Bila benar menjadi trilogi, maka film kedua akan menyandarkan kisah pada novel Palace of Treason (2015) dan film ketiga merupakan adaptasi dari novel The Kremlin’s Candidate (2018). Ketiganya adalah karya Jason Matthews.

Francis Lawrence harus menggarap tirlogi ini bila karakter Dominika Egorova mau melekat kuat di benak para penonton seperti yang telah ia lakukan kepada tokoh Katnis Everdeen.
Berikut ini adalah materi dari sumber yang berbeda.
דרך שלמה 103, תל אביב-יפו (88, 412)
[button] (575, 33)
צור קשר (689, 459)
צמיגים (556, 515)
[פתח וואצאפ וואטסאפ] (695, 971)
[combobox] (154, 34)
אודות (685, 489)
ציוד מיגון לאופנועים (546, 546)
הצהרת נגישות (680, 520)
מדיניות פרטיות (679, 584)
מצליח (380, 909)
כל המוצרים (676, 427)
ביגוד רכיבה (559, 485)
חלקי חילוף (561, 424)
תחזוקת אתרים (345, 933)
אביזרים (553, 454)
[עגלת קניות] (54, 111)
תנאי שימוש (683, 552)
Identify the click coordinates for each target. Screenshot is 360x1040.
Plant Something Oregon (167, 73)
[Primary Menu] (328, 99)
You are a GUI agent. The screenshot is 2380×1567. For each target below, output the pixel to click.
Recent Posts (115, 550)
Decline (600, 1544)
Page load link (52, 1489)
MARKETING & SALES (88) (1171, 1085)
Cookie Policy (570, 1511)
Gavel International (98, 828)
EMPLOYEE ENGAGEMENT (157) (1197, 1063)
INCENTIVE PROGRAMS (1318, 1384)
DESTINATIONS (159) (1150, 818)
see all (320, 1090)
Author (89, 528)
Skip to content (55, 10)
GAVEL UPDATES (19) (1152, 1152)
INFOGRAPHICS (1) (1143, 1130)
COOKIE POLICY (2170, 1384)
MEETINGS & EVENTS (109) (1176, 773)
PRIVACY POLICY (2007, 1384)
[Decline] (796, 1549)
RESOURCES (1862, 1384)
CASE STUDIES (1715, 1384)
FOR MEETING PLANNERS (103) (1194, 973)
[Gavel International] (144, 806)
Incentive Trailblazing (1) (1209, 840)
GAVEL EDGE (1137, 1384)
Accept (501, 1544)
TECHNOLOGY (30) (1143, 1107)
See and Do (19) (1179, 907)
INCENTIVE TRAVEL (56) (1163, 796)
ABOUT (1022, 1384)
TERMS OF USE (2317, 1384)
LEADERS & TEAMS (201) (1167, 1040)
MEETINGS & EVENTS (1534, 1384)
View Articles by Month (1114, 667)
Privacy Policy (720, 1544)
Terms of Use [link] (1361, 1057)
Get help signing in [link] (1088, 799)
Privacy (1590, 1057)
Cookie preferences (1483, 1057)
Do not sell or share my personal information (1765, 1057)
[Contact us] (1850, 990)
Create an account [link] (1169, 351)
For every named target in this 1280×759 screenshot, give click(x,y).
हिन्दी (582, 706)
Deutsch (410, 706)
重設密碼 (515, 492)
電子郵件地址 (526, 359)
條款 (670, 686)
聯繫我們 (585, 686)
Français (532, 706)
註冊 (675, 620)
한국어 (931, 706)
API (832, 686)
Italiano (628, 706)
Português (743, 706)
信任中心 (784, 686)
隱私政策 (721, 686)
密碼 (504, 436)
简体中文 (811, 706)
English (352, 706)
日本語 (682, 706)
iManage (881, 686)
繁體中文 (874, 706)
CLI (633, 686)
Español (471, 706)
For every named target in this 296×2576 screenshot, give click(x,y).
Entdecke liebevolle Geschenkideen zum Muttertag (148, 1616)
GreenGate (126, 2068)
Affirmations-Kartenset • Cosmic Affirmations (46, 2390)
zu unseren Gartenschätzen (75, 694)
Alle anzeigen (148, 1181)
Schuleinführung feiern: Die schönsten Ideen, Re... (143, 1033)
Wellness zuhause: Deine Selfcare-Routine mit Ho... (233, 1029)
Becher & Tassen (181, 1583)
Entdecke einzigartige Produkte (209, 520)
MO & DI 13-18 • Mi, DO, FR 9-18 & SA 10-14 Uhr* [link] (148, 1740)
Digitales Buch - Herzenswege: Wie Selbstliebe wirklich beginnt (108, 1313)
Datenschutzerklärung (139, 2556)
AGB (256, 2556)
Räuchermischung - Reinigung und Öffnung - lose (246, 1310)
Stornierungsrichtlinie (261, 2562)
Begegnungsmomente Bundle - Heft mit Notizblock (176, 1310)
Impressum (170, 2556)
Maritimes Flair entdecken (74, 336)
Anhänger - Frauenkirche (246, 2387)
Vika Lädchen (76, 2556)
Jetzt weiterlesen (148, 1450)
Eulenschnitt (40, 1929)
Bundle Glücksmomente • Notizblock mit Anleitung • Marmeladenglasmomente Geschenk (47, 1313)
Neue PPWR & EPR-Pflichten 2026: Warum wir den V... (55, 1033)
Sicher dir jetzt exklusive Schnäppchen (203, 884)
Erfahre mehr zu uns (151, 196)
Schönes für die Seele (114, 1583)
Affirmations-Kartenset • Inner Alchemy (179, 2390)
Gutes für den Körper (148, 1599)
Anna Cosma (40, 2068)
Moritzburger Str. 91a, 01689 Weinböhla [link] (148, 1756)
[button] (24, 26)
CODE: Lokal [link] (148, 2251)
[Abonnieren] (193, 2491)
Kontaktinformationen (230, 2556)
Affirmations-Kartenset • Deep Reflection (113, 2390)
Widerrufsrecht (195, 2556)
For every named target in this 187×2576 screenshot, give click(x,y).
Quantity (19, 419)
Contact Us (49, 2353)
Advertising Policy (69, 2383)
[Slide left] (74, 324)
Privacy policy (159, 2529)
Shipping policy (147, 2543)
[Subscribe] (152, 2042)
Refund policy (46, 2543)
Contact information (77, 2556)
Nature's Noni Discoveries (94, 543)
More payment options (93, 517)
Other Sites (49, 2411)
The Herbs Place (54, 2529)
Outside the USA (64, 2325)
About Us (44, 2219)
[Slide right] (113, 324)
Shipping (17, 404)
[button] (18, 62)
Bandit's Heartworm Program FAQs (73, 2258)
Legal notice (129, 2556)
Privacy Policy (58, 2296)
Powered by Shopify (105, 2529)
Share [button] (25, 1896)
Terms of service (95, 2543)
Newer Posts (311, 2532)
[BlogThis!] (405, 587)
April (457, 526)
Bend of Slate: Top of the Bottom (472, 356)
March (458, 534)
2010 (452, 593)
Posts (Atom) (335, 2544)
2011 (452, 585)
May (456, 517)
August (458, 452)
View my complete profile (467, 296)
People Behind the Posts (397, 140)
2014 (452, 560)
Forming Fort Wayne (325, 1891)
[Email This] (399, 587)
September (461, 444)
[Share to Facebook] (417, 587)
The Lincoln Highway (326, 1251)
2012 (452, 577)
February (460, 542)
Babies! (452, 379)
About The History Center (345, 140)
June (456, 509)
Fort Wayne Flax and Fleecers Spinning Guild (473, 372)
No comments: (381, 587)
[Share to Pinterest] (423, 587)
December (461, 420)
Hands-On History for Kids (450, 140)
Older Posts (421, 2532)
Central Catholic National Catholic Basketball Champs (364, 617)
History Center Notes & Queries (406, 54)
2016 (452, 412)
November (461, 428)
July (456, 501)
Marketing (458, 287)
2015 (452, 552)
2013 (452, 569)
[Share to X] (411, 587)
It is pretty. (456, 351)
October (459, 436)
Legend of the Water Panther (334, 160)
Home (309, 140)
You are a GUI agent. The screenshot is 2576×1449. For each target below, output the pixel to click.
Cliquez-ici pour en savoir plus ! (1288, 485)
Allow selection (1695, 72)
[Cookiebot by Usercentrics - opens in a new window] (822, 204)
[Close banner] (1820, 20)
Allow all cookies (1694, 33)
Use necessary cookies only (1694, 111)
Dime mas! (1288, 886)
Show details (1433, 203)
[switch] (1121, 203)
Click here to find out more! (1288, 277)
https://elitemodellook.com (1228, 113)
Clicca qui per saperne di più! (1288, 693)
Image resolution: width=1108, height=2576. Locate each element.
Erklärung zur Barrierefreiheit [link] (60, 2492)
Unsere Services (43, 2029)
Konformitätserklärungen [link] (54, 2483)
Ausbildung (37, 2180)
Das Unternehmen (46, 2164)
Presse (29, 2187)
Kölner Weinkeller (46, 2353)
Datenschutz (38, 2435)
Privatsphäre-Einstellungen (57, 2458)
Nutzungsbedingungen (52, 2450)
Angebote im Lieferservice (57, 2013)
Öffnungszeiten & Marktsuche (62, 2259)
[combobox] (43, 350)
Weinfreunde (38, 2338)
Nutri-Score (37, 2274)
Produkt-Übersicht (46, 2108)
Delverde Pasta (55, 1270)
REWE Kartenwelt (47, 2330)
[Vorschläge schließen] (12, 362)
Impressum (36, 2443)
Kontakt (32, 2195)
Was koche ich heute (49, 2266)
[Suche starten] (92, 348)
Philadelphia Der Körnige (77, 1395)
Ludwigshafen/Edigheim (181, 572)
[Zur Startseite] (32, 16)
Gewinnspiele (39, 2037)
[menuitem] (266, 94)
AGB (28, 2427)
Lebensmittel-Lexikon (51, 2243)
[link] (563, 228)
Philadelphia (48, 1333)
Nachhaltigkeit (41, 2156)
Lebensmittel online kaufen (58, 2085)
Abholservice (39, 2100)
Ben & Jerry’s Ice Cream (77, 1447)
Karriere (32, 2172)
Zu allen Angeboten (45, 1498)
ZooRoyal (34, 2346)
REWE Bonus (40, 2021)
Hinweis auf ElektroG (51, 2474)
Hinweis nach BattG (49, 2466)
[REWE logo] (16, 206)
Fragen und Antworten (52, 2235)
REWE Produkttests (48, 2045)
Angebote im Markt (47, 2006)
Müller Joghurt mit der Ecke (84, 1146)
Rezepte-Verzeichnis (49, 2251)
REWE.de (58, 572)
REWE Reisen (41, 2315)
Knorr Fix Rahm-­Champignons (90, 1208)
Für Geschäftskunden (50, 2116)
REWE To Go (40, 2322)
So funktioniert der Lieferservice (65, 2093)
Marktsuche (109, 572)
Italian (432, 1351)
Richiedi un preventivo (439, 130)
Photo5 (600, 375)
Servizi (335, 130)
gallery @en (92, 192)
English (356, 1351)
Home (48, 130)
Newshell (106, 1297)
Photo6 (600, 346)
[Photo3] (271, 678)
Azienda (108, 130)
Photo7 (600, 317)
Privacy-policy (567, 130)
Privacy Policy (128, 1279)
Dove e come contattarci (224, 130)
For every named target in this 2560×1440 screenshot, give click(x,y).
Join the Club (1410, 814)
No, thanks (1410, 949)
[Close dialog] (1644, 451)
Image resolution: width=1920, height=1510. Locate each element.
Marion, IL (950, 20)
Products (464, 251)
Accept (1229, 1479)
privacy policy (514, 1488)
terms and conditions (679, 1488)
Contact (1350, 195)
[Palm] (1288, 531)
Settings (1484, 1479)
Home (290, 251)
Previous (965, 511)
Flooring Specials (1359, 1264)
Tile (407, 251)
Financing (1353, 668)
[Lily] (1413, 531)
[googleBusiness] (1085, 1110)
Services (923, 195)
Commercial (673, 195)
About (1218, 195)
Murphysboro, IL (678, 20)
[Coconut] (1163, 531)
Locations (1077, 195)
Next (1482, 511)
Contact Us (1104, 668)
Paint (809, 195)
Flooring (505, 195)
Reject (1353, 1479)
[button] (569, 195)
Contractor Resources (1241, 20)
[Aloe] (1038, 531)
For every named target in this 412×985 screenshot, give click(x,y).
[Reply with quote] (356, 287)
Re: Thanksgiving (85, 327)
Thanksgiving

Sekaligus menguatkan karakter protagonis agen intelijen perempuan yang tidak hanya mengandalkan teknologi dan kemampuan bela diri, melainkan memanfaatkan pesona tubuh dan keterampilan membaca pikiran orang.

—–

Red Sparrow (2018)

Sutradara: Francis Lawrence; Penulis Skenario: Justin Haythe; Produser: Peter Chernin, Steven Zaillian, Jenno Topping, David Ready; Genre: Misteri, Thriller, Aksi; Kode Rating: +21; Durasi: 140 Menit; Perusahaan Produksi: Chernin Entertainment; Bujet Film: US$ 69 Juta

Pemeran: Dominika Egorova (Jennifer Lawrence), Nathaniel “Nate” Nash (Joel Edgerton), Ivan Egorov (Matthias Schoenaerts), Senator Stephanie Boucher (Mary-Louise Parker), Jenderal Vladimir Andreievich Korchnoi (Jeremy Irons), Nina Egorova (Joely Richardson), Pelatih Kepala Sparrow School (Charlotte Rampling)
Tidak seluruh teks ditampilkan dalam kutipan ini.